• _Exercise goal_: Among the lines below, output only those between the line holding "Click the 12/5/2023 date value" and the line holding "You are a computer-use", inclusive, exactly as written and with no pictures.

• _Available records_:
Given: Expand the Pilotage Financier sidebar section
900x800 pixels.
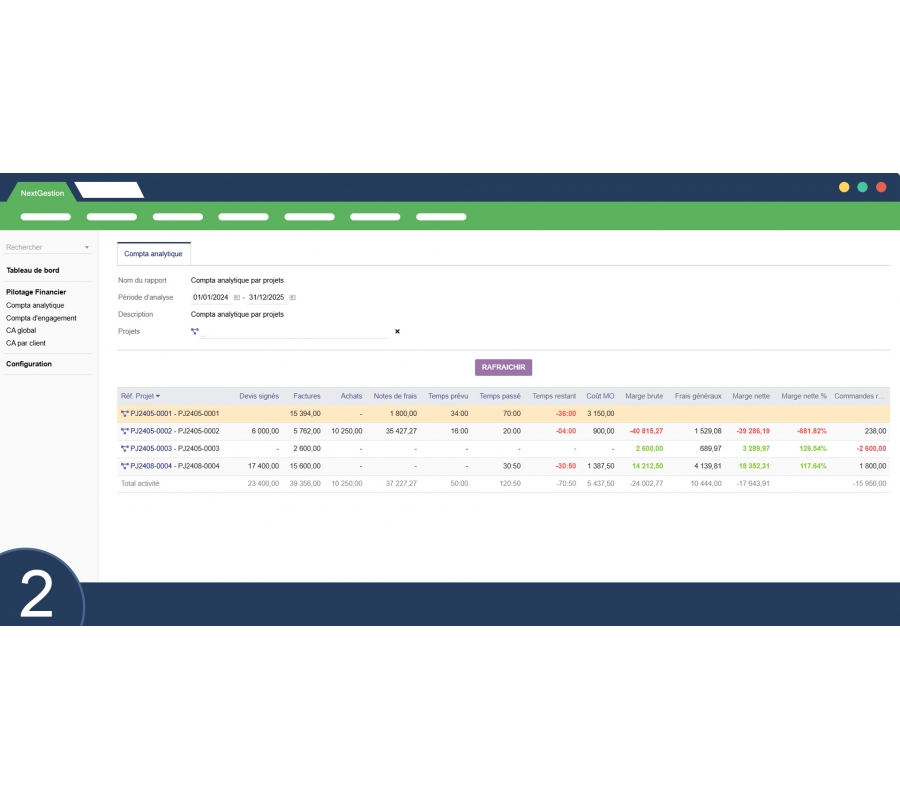Looking at the screenshot, I should pyautogui.click(x=36, y=292).
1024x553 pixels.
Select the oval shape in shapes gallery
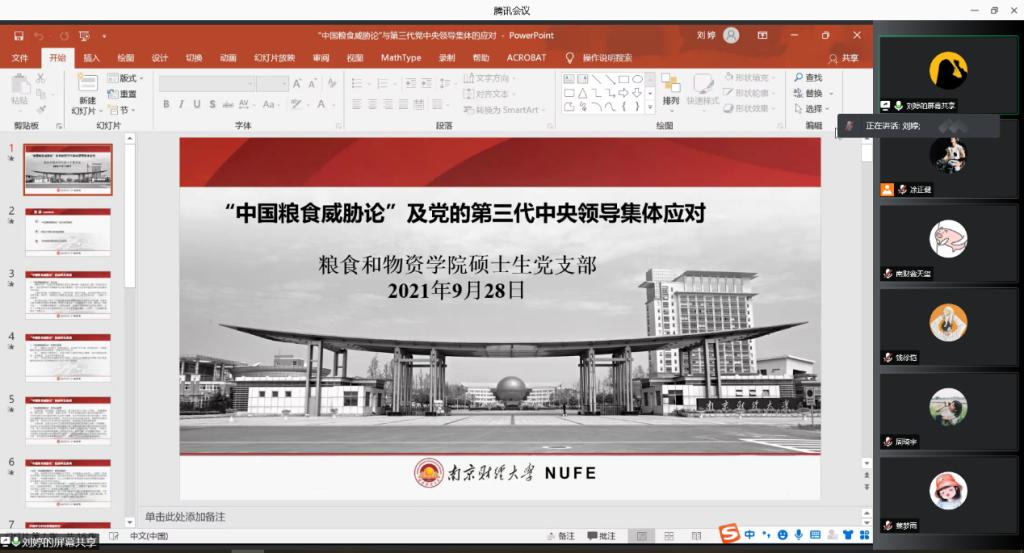(x=636, y=78)
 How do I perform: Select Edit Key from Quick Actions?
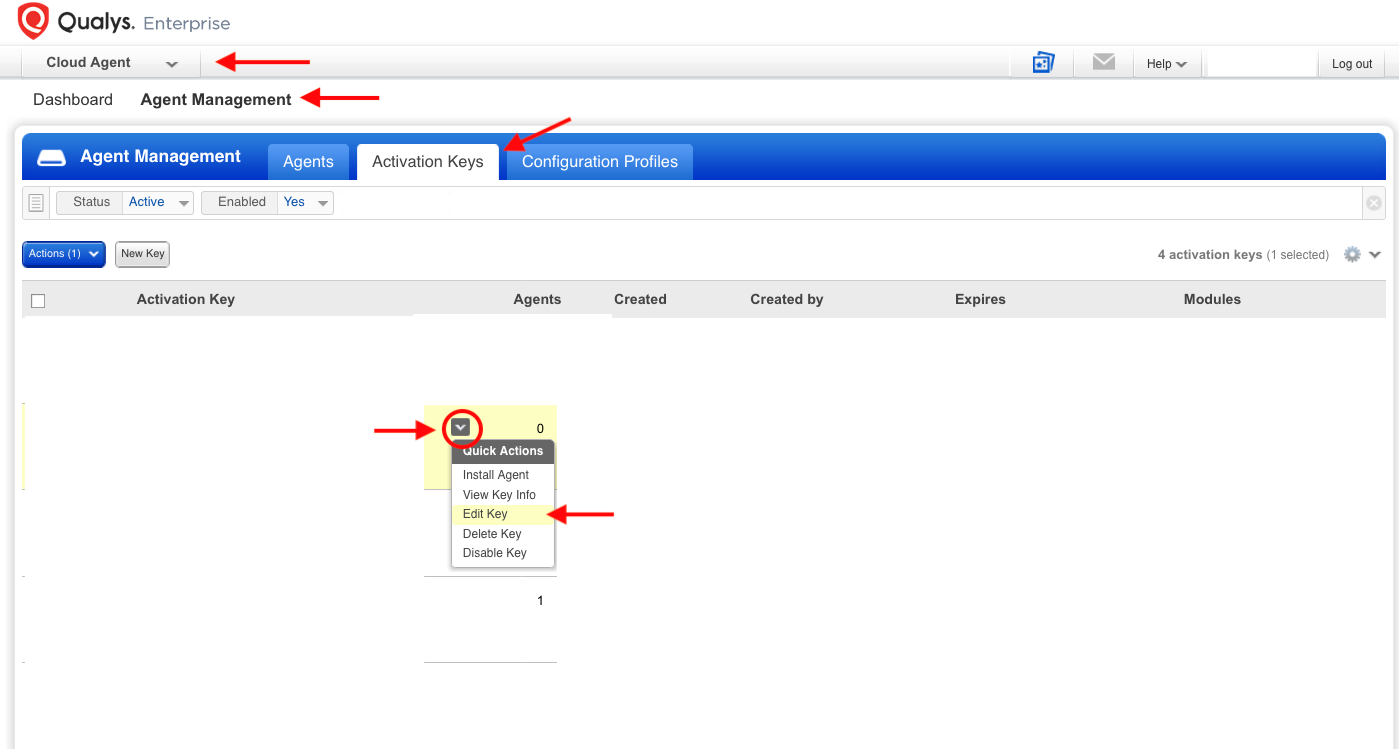[485, 513]
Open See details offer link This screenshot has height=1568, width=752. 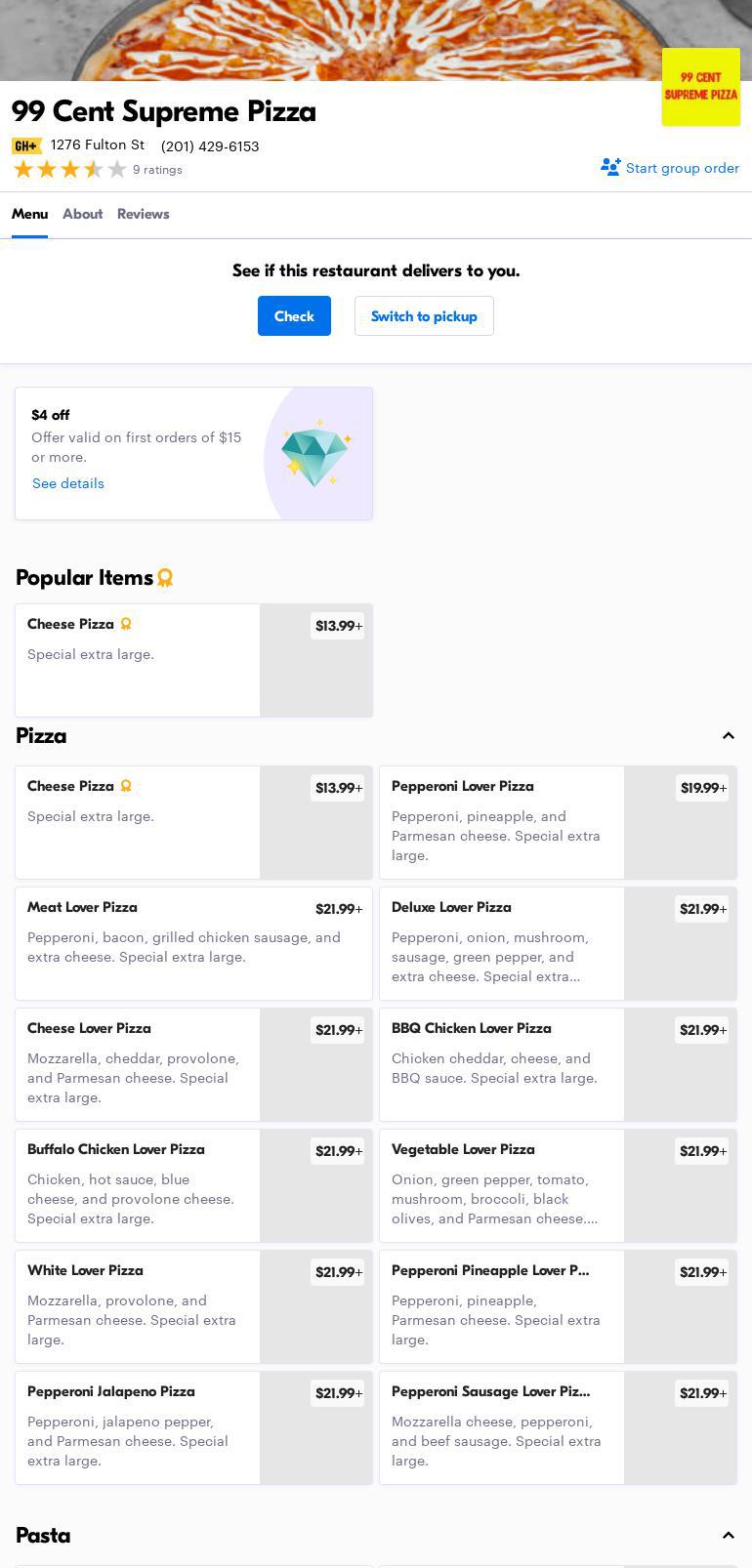68,483
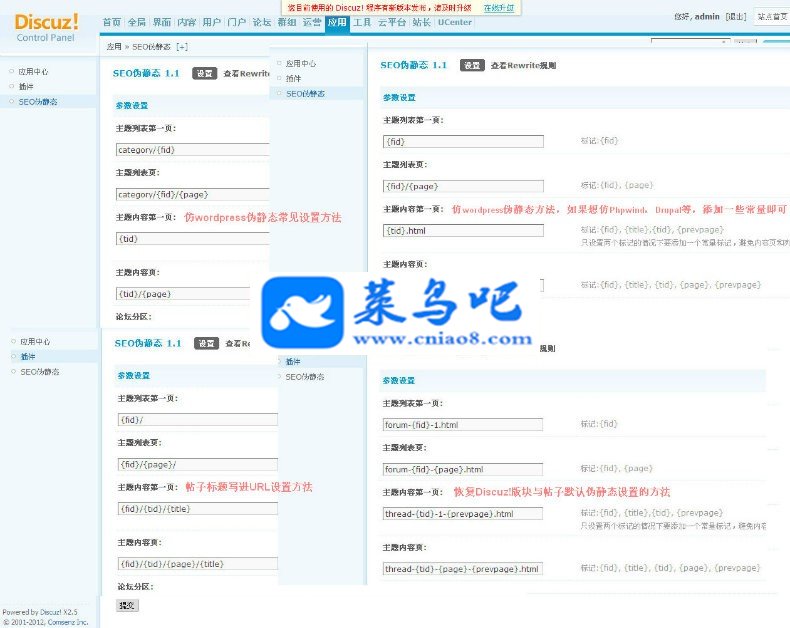Click the Discuz! Control Panel logo
This screenshot has height=628, width=790.
point(46,28)
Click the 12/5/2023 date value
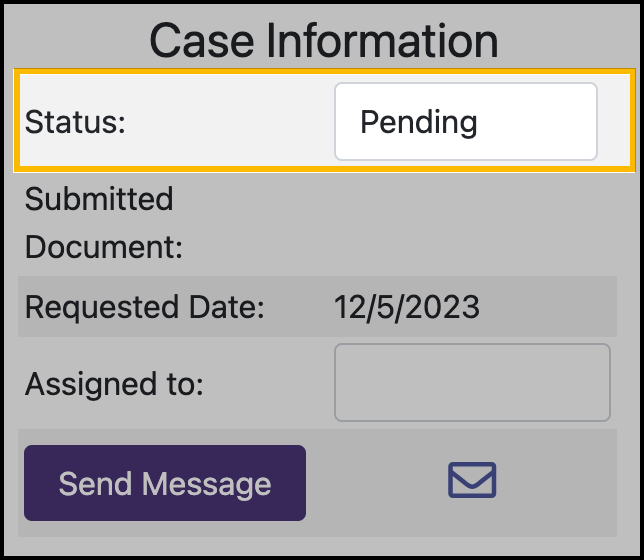The image size is (644, 560). pyautogui.click(x=406, y=307)
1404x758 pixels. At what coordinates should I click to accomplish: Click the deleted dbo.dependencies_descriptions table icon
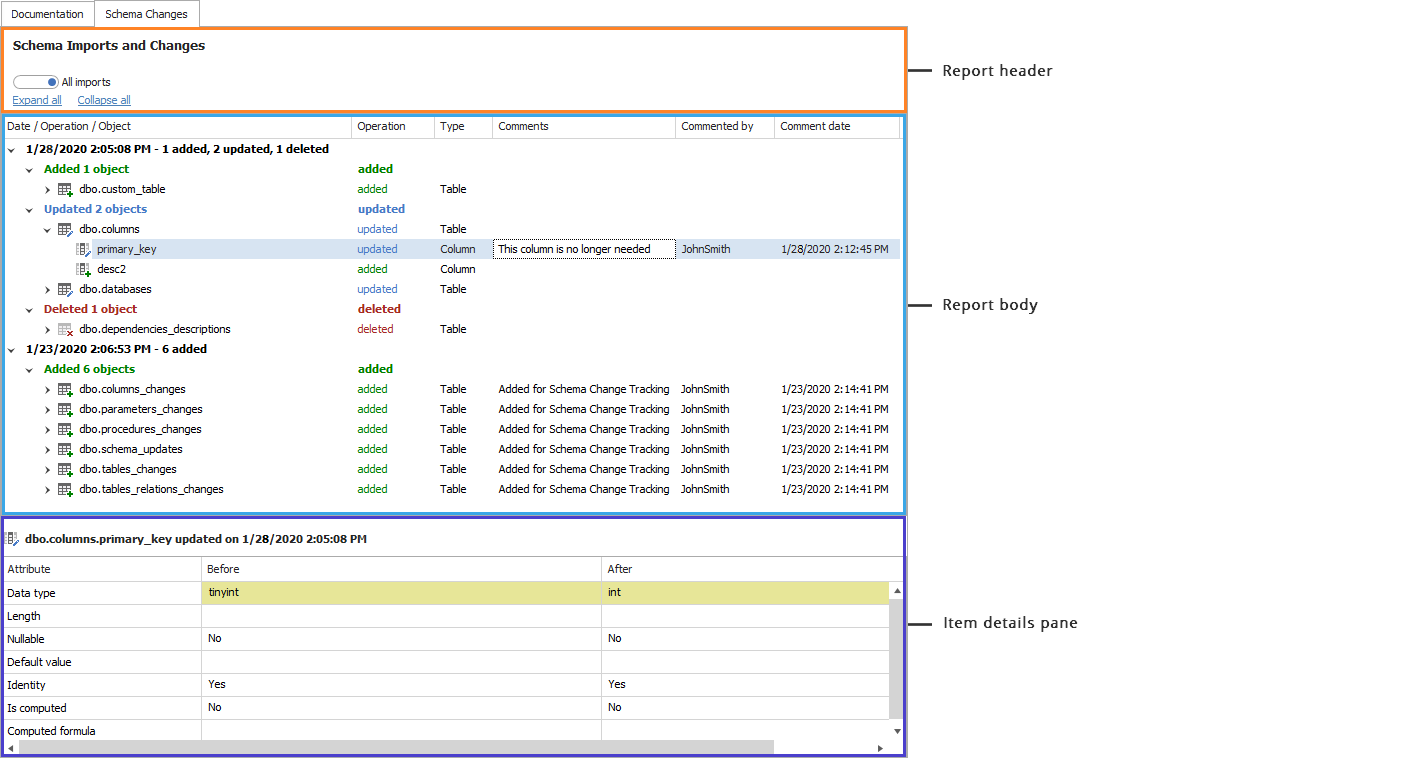[65, 330]
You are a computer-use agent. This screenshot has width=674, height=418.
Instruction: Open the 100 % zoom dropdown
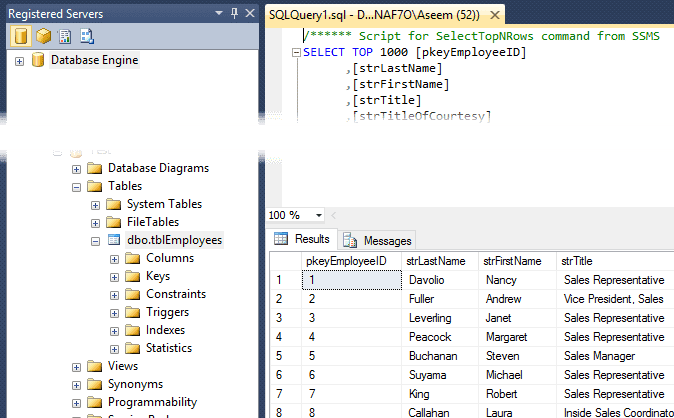[318, 215]
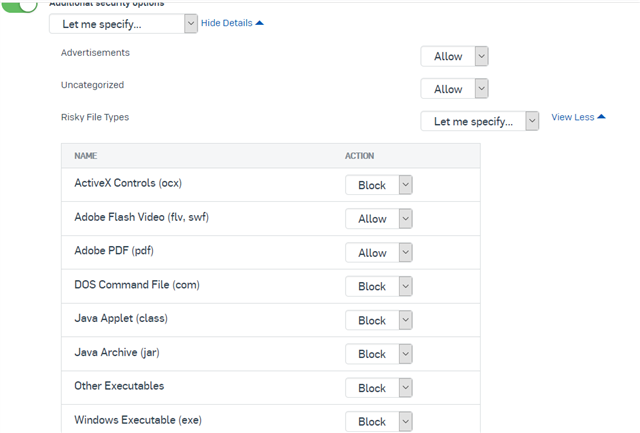Open the top Let me specify dropdown
640x433 pixels.
click(x=123, y=24)
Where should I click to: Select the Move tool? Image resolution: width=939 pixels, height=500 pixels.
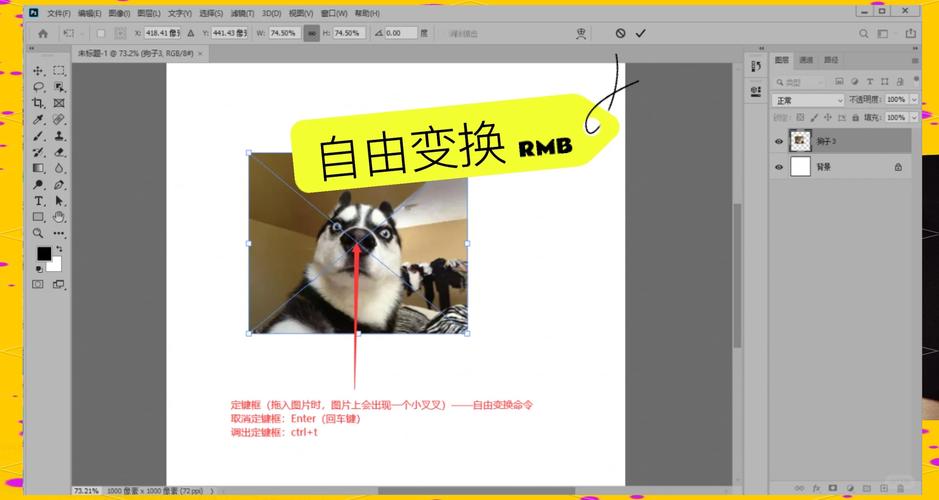coord(38,71)
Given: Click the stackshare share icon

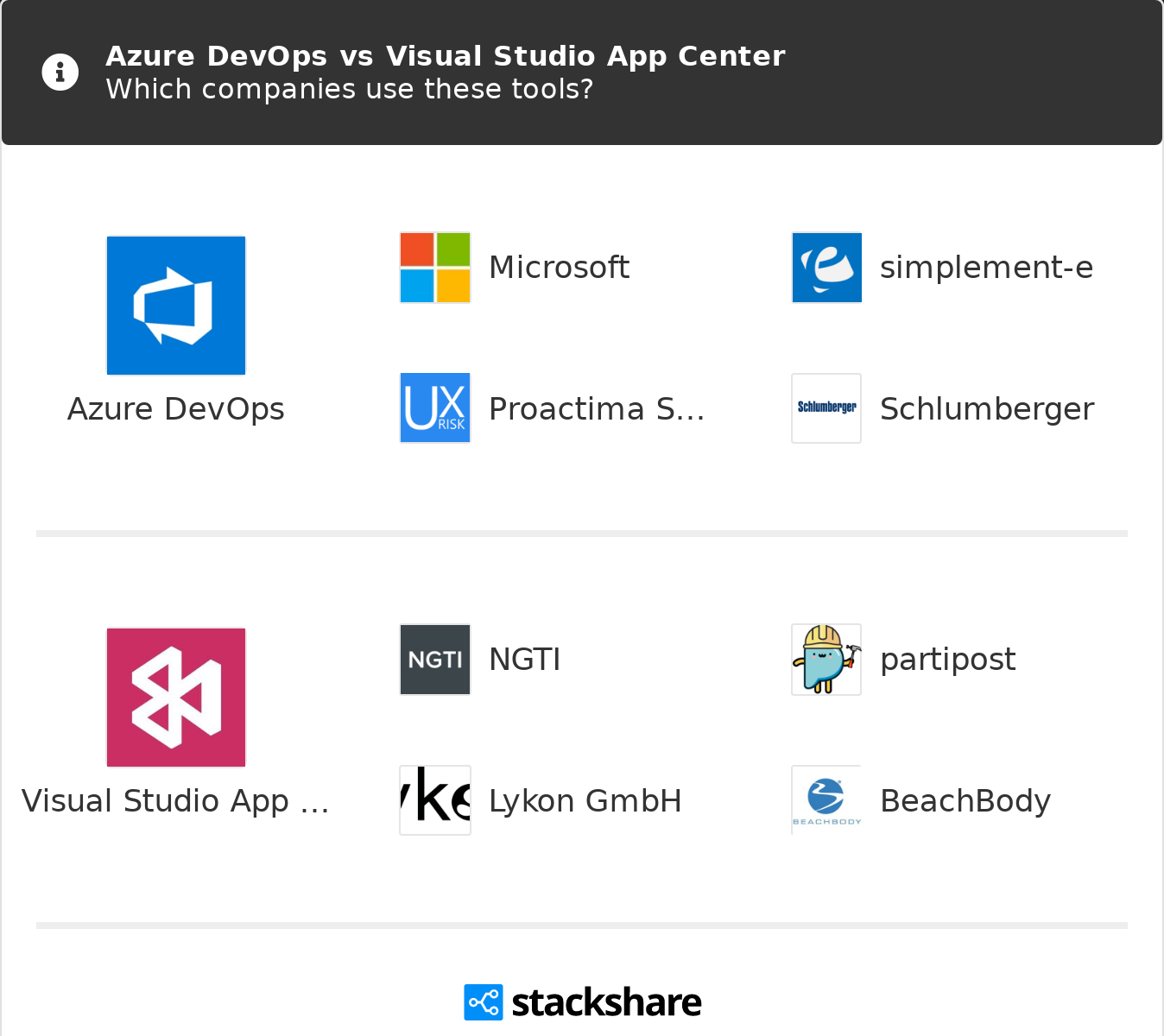Looking at the screenshot, I should [483, 1002].
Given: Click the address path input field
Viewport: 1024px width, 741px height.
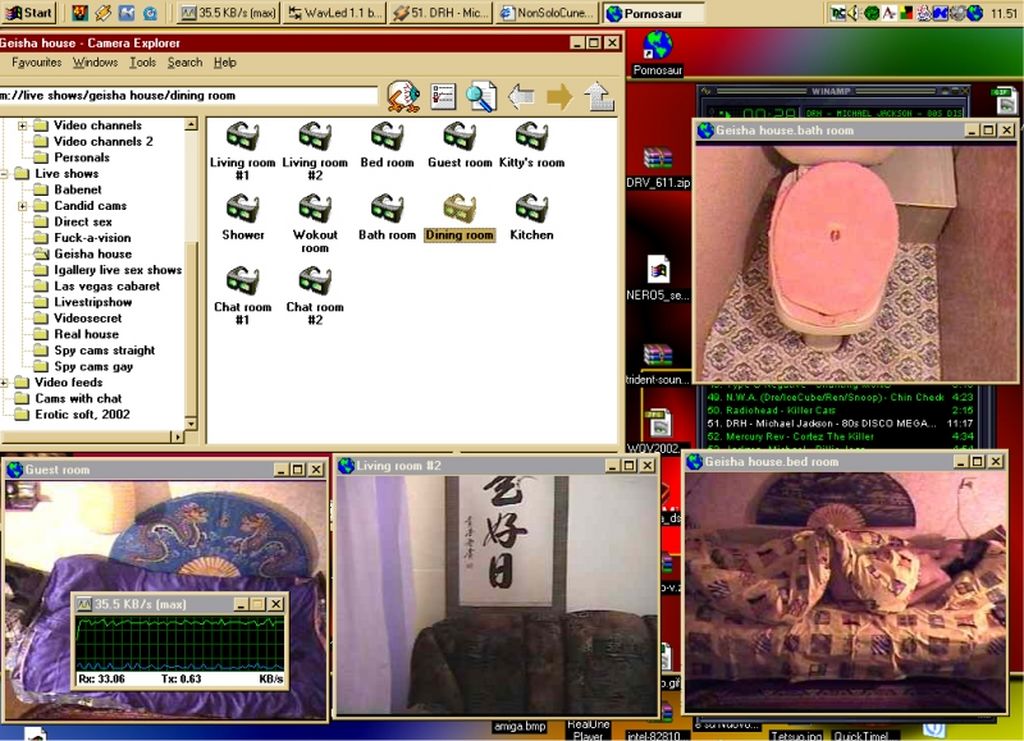Looking at the screenshot, I should [x=190, y=96].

• _Answer below_:
Click the 12/5/2023 date value
The image size is (644, 560). pyautogui.click(x=406, y=307)
1404x758 pixels. At what coordinates should I click to accomplish: Click the deleted dbo.dependencies_descriptions table icon
[65, 330]
You are a computer-use agent. This screenshot has width=674, height=418.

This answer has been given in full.